TRUMP: I think you agree with that. Do you agree with that?

BANNON: Well I got a tougher — you know, when two thirds or three quarters of the CEOs in Silicon Valley are from South Asia or from Asia, I think — on, my point is, a country's more than an economy. We’re a civic society.

-----------------

BANNON: You saw these guest workers. You saw the CIS report yesterday. You saw that, what is it, 61 million? Isn’t the beating heart of this problem, the real beating heart of it, of what we gotta get sorted here, is not illegal immigration? As horrific as that is, and it’s horrific, don’t we have a problem, we’ve looked the other way on this legal immigration that’s kinda overwhelmed the country? When you look and there’s got 61 million, 20 percent of the country, is immigrants — is that not a massive problem? You were with Jeff Sessions for many, many years. Is that not the beating heart of this problem?

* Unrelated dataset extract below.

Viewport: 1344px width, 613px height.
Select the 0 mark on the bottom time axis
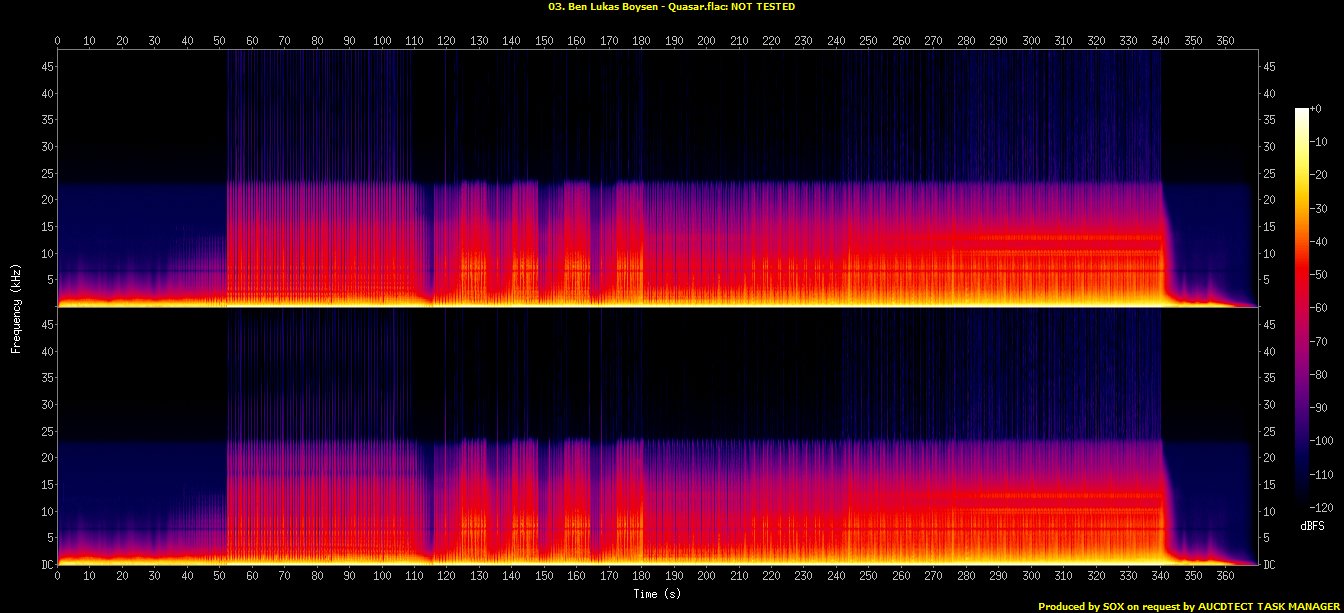pos(58,578)
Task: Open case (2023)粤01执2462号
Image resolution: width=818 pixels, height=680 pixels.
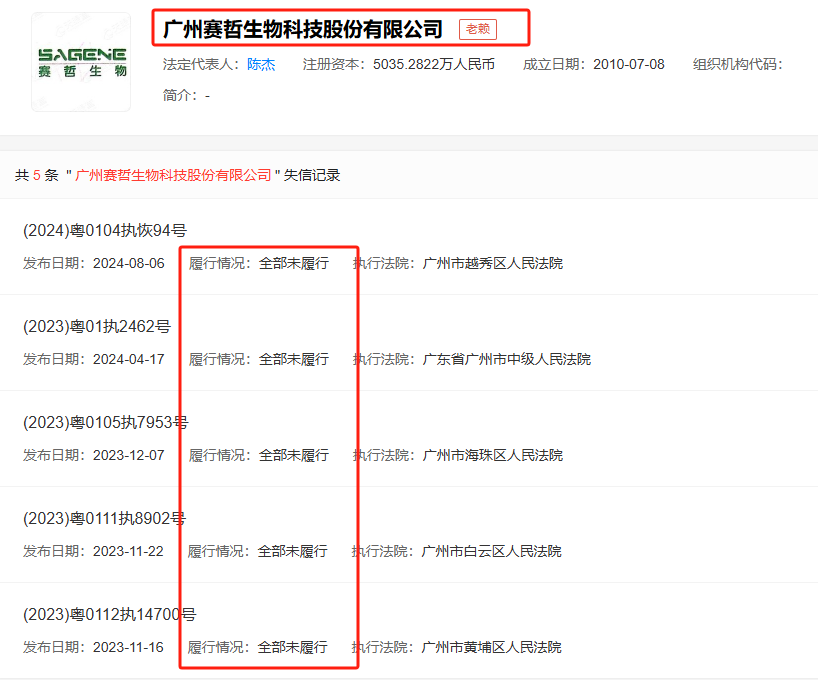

MILLER: Well, yes, it’s mind-boggling, and it is something I have talked about before at some length on your program. It’s important to understand that historically speaking, that immigration is supposed to be interrupted with periods of assimilation and integration. So if you looked at the numerically smaller immigration waves from 1880 to 1920, when the foreign-born population increased from 7 million to 14 million, there was zero immigration growth for the next half-century. In fact, the foreign-born population growth shrank remarkably. So from 1920 to 1970, the foreign-born population shrank from 14 million to about 10 million. The number of immigrants in the country, the total number of immigrants, shrank in 50 years, and the overall American population doubled. Now, to just finish this short history of immigration, from 1970 to today the foreign-born population has quadrupled, more than quadrupled, from less than 10 million to more than 40 million plus the kids that are from the CIS report.